(Provided records Opens)
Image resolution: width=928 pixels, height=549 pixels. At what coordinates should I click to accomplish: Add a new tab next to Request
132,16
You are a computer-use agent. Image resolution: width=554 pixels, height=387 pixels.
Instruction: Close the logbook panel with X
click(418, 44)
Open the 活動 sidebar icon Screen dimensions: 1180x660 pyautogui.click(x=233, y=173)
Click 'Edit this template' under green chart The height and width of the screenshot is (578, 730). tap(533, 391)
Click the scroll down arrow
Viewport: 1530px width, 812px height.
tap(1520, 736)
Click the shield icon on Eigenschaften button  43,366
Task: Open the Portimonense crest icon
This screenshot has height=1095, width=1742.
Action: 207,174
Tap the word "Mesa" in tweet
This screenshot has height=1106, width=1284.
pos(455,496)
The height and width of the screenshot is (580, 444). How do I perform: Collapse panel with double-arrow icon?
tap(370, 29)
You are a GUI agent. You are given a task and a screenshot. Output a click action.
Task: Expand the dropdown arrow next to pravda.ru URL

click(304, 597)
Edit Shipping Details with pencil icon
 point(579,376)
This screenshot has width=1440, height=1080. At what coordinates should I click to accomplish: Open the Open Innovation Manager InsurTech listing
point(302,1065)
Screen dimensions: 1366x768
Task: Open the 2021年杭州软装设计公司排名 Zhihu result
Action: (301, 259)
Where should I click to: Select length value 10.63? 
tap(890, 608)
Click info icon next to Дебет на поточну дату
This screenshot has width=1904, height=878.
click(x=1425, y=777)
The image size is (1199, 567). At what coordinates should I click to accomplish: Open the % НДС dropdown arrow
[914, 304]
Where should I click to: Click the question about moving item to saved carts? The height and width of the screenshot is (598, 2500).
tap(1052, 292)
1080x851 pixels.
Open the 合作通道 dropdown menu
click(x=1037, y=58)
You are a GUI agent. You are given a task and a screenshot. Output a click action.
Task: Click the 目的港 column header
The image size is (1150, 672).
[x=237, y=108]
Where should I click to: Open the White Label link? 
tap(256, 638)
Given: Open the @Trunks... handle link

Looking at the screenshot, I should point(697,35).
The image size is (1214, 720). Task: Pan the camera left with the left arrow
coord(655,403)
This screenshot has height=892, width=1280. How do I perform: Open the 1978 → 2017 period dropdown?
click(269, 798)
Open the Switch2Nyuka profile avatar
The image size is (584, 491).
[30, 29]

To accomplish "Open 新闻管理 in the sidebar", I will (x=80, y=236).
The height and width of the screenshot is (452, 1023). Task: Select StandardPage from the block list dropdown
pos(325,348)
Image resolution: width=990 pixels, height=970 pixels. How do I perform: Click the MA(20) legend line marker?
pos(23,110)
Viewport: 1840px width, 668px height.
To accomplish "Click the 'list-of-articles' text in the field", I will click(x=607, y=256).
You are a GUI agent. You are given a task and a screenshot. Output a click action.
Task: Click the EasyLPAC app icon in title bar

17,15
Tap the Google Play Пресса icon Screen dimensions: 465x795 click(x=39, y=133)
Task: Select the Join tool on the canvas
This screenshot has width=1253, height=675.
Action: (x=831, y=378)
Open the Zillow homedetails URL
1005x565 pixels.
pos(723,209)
(Provided records Closes)
• [Task objective]: Could you reproduce all the records exactly?

• [Your solution]:
Image resolution: width=928 pixels, height=549 pixels. At what coordinates should I click to accomplish: Add a new tab next to Request
132,16
You are a computer-use agent. Image resolution: width=554 pixels, height=387 pixels.
Instruction: Close the logbook panel with X
click(418, 44)
Open the 活動 sidebar icon Screen dimensions: 1180x660 pyautogui.click(x=233, y=173)
Click 'Edit this template' under green chart The height and width of the screenshot is (578, 730). tap(533, 391)
Click the scroll down arrow
Viewport: 1530px width, 812px height.
tap(1520, 736)
Click the shield icon on Eigenschaften button  43,366
Task: Open the Portimonense crest icon
This screenshot has height=1095, width=1742.
Action: 207,174
Tap the word "Mesa" in tweet
This screenshot has height=1106, width=1284.
pos(455,496)
The height and width of the screenshot is (580, 444). How do I perform: Collapse panel with double-arrow icon?
tap(370, 29)
You are a GUI agent. You are given a task and a screenshot. Output a click action.
Task: Expand the dropdown arrow next to pravda.ru URL

click(304, 597)
Edit Shipping Details with pencil icon
 point(579,376)
This screenshot has width=1440, height=1080. At what coordinates should I click to accomplish: Open the Open Innovation Manager InsurTech listing
point(302,1065)
Screen dimensions: 1366x768
Task: Open the 2021年杭州软装设计公司排名 Zhihu result
Action: (301, 259)
Where should I click to: Select length value 10.63? 
tap(890, 608)
Click info icon next to Дебет на поточну дату
This screenshot has width=1904, height=878.
click(x=1425, y=777)
The image size is (1199, 567). At what coordinates should I click to accomplish: Open the % НДС dropdown arrow
[914, 304]
Where should I click to: Click the question about moving item to saved carts? The height and width of the screenshot is (598, 2500).
tap(1052, 292)
1080x851 pixels.
Open the 合作通道 dropdown menu
click(x=1037, y=58)
You are a GUI agent. You are given a task and a screenshot. Output a click action.
Task: Click the 目的港 column header
The image size is (1150, 672).
[x=237, y=108]
Where should I click to: Open the White Label link? 
tap(256, 638)
Given: Open the @Trunks... handle link

Looking at the screenshot, I should point(697,35).
The image size is (1214, 720). Task: Pan the camera left with the left arrow
coord(655,403)
This screenshot has height=892, width=1280. How do I perform: Open the 1978 → 2017 period dropdown?
click(269, 798)
Open the Switch2Nyuka profile avatar
The image size is (584, 491).
[30, 29]

To accomplish "Open 新闻管理 in the sidebar", I will (x=80, y=236).
The height and width of the screenshot is (452, 1023). Task: Select StandardPage from the block list dropdown
pos(325,348)
Image resolution: width=990 pixels, height=970 pixels. How do I perform: Click the MA(20) legend line marker?
pos(23,110)
Viewport: 1840px width, 668px height.
To accomplish "Click the 'list-of-articles' text in the field", I will click(x=607, y=256).
You are a GUI agent. You are given a task and a screenshot. Output a click action.
Task: Click the EasyLPAC app icon in title bar

17,15
Tap the Google Play Пресса icon Screen dimensions: 465x795 click(x=39, y=133)
Task: Select the Join tool on the canvas
This screenshot has width=1253, height=675.
Action: (x=831, y=378)
Open the Zillow homedetails URL
1005x565 pixels.
pos(723,209)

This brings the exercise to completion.